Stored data
+ + + + +
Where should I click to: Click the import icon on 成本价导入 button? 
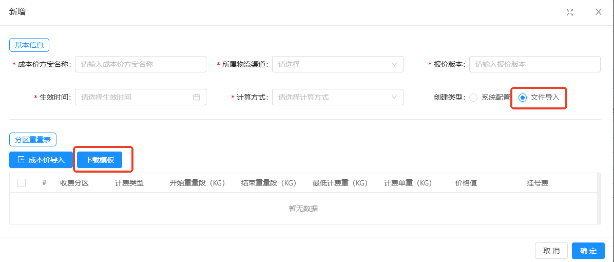tap(21, 160)
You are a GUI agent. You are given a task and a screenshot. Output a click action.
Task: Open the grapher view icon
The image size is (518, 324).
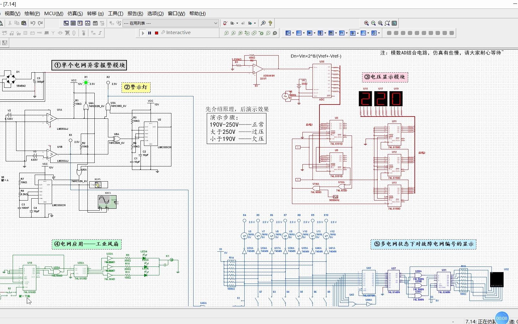87,23
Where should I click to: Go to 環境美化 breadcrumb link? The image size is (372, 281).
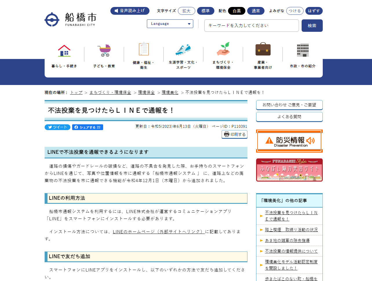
+ + + + +
▶ [Prompt]:
Line by line, write out the records above exactly, skipping the pictures.

▶ [Solution to this task]:
Where should I click to: Click the import icon on 成本价导入 button? 
tap(21, 160)
You are a GUI agent. You are given a task and a screenshot. Output a click action.
Task: Open the grapher view icon
The image size is (518, 324).
87,23
Where should I click to: Go to 環境美化 breadcrumb link? The image size is (372, 281).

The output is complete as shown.